ISP's DNS server 195.29.247.161.53 can't answer to 10.x.x.x, no SNAT ❌
sudo tcpdump -i any udp port 53 -n
tcpdump: data link type LINUX_SLL2
tcpdump: verbose output suppressed, use -v[v]... for full protocol decode
listening on any, link-type LINUX_SLL2 (Linux cooked v2), snapshot length 262144 bytes
13:25:14.439619 cali50d19c830a9 In IP 10.244.206.152.57987 > 195.29.247.161.53: 49524+ NS? . (17)
13:25:14.471654 calib39cd32d877 In IP 10.244.206.153.37939 > 195.29.247.162.53: 36685+ NS? . (17)
13:25:14.834065 cali50d19c830a9 In IP 10.244.206.152.47250 > 195.29.247.162.53: 24035+ NS? . (17)
13:25:14.878193 calib39cd32d877 In IP 10.244.206.153.35148 > 195.29.247.161.53: 53973+ NS? . (17)
13:25:15.941229 cali50d19c830a9 In IP 10.244.206.152.44558 > 195.29.247.161.53: 40457+ NS? . (17)
As shown in the tcpdump log, outbound UDP 53 packets retain the Pod IP 10.244.206.152 when egressing the node.

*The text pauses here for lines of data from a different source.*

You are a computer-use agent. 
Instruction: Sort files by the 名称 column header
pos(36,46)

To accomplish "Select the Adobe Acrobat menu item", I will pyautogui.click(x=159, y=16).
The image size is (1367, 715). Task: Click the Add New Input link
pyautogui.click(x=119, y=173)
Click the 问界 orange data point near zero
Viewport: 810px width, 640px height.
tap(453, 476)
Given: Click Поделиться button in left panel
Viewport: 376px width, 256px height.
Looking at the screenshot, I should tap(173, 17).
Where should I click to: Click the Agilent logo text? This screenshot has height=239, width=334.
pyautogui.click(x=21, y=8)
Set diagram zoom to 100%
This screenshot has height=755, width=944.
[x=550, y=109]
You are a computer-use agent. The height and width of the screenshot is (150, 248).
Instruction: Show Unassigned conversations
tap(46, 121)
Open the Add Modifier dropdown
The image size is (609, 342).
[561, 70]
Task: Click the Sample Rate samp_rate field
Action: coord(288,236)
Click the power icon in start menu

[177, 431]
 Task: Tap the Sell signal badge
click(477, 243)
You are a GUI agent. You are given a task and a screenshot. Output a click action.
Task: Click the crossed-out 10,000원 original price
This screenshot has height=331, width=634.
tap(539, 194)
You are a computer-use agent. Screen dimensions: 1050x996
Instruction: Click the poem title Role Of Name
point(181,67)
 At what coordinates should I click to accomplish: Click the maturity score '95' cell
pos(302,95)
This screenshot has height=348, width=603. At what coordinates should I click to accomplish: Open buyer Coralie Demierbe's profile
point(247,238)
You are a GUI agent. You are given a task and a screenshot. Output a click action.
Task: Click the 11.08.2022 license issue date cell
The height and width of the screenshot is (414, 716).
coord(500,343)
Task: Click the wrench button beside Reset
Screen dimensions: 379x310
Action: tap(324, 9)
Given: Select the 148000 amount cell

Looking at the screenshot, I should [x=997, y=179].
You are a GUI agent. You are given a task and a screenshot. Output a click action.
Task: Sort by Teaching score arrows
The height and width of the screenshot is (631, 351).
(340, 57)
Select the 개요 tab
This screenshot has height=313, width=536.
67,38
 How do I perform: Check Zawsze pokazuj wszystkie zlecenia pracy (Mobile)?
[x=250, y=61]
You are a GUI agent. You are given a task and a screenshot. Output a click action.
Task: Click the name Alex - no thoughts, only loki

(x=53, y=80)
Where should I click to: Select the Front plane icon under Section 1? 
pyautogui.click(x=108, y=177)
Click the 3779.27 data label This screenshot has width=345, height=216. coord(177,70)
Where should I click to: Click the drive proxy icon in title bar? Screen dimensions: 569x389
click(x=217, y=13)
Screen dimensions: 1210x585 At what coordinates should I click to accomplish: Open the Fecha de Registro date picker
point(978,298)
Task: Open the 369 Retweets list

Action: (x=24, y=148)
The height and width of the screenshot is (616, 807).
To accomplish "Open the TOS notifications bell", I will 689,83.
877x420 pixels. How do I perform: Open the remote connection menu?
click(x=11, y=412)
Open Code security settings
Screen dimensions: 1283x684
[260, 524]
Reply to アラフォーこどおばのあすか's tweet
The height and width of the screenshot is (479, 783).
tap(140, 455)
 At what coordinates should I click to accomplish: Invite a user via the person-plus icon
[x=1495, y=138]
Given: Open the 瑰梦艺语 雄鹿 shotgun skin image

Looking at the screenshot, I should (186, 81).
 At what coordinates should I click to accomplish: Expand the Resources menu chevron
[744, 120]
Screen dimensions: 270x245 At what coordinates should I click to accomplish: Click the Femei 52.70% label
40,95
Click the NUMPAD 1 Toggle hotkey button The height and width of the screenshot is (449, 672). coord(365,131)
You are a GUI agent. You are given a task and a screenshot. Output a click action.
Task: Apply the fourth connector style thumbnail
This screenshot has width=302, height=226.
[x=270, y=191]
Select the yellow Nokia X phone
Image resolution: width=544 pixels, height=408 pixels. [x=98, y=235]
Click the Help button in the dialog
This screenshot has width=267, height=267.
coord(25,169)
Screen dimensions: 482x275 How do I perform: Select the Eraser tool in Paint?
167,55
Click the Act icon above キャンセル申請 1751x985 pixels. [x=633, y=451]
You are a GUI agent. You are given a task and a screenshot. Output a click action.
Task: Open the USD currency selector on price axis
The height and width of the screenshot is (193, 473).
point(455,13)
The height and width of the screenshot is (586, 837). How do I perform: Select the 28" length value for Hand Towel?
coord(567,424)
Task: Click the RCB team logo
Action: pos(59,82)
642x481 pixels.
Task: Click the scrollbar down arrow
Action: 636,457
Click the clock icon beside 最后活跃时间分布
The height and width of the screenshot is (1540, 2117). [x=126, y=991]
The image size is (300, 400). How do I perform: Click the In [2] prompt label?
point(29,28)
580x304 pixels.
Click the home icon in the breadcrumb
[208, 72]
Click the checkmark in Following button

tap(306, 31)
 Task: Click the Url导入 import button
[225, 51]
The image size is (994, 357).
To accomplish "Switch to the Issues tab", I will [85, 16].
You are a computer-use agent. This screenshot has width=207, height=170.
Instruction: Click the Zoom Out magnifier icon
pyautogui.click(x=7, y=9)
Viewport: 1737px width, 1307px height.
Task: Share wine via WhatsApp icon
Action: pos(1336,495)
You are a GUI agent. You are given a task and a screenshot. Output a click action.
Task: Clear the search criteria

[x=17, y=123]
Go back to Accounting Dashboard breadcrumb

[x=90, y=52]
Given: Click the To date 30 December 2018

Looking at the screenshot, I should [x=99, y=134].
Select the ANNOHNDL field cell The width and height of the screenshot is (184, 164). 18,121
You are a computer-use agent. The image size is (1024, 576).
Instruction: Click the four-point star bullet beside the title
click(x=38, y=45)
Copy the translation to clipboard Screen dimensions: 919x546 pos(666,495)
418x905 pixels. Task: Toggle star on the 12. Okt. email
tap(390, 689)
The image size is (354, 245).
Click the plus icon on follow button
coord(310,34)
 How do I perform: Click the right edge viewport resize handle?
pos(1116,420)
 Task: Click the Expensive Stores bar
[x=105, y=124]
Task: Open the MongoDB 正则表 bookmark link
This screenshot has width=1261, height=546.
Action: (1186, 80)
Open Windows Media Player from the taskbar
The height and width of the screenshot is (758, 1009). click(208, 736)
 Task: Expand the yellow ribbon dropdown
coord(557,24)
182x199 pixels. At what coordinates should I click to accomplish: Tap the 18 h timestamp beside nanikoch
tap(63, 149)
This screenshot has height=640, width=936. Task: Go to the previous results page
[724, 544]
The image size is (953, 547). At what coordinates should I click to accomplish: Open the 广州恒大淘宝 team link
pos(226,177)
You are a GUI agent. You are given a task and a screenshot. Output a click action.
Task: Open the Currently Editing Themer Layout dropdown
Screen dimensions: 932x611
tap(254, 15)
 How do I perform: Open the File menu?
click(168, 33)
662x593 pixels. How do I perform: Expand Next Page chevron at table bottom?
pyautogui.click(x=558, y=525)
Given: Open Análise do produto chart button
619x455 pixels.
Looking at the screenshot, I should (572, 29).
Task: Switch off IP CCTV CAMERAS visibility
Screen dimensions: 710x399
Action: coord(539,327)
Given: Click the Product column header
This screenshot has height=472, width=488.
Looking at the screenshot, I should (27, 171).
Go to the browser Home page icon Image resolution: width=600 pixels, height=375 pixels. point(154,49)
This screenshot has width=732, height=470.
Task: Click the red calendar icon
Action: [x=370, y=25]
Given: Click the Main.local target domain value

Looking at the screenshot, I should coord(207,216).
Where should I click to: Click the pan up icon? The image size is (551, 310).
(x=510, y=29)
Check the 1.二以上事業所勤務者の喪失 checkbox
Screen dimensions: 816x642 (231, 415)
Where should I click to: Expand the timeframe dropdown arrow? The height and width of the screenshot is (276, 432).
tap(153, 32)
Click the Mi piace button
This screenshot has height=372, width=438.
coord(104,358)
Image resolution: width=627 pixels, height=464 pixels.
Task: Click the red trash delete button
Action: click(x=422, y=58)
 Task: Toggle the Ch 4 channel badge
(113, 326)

This indicates that the Calico eBPF data plane is failing to perform SNAT (Masquerade) despite natOutgoing: true being set in the IPPool.
I have tried to replace forward . /etc/resolv.conf in coredns with eg. 1.1.1.1 but the outcome is same.
kubectl get felixconfiguration default -o yaml
apiVersion: projectcalico.org/v3
kind: FelixConfiguration
metadata:
annotations:
operator.tigera.io/bpfEnabled: "true"
creationTimestamp: "2026-01-06T10:24:39Z"
generation: 1
name: default
resourceVersion: "6026"
uid: 46711f8c-f919-48b2-a02e-d90cc26c578c
spec:
bpfConnectTimeLoadBalancing: TCP
bpfEnabled: true
bpfExternalServiceMode: Tunnel
bpfHostNetworkedNATWithoutCTLB: Enabled
bpfLogLevel: ""
floatingIPs: Disabled
healthPort: 9099
logSeverityScreen: Info
nftablesMode: Enabled
reportingInterval: 0s
vxlanPort: 4789
vxlanVNI: 4096
kubectl get ippools default-ipv4-ippool -o yaml
apiVersion: projectcalico.org/v3
kind: IPPool
metadata:
creationTimestamp: "2026-01-06T10:24:37Z"
generation: 1
labels:
app.kubernetes.io/managed-by: tigera-operator
name: default-ipv4-ippool
resourceVersion: "8945"
uid: ba9a2550-5ad1-4fbd-9f4d-a1b6969df1d3
spec:
allowedUses:
- Workload
- Tunnel
assignmentMode: Automatic
blockSize: 26
cidr: 10.244.0.0/16
ipipMode: Never
natOutgoing: true
nodeSelector: all()
vxlanMode: Always
Your Environment
- Calico version: 3.31.3
- Calico dataplane: bpf
- Orchestrator version: kubernetes 1.35.0
- Operating System and version: Linux 6.14.0-37-generic, Ubuntu 24.04.3 LTS
Happy to provide more, thank you in advance.